Pixel coordinate grounding data
Segment Open

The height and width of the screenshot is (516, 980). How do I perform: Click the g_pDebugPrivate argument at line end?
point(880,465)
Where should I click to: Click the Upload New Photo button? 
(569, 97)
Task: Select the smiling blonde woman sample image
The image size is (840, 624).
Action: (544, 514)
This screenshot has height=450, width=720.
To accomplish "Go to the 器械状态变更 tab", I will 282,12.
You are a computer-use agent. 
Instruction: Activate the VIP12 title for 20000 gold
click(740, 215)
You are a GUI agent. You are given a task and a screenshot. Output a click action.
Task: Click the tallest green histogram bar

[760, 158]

Segment Closed
Segment Open

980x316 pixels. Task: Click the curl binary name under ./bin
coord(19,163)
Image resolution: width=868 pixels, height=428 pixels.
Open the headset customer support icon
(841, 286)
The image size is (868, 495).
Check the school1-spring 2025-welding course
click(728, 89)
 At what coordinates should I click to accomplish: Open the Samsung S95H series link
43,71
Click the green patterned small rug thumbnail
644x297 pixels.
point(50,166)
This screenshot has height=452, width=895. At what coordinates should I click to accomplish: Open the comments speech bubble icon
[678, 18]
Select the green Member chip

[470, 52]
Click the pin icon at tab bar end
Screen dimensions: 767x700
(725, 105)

Segment Closed

Exercise description
Above are some lines. Repeat exactly, and only, those from the line that has "The height and" through the line that has "Task: Select the".

Answer section
The height and width of the screenshot is (516, 980). How do I perform: Click the g_pDebugPrivate argument at line end?
point(880,465)
Where should I click to: Click the Upload New Photo button? 
(569, 97)
Task: Select the smiling blonde woman sample image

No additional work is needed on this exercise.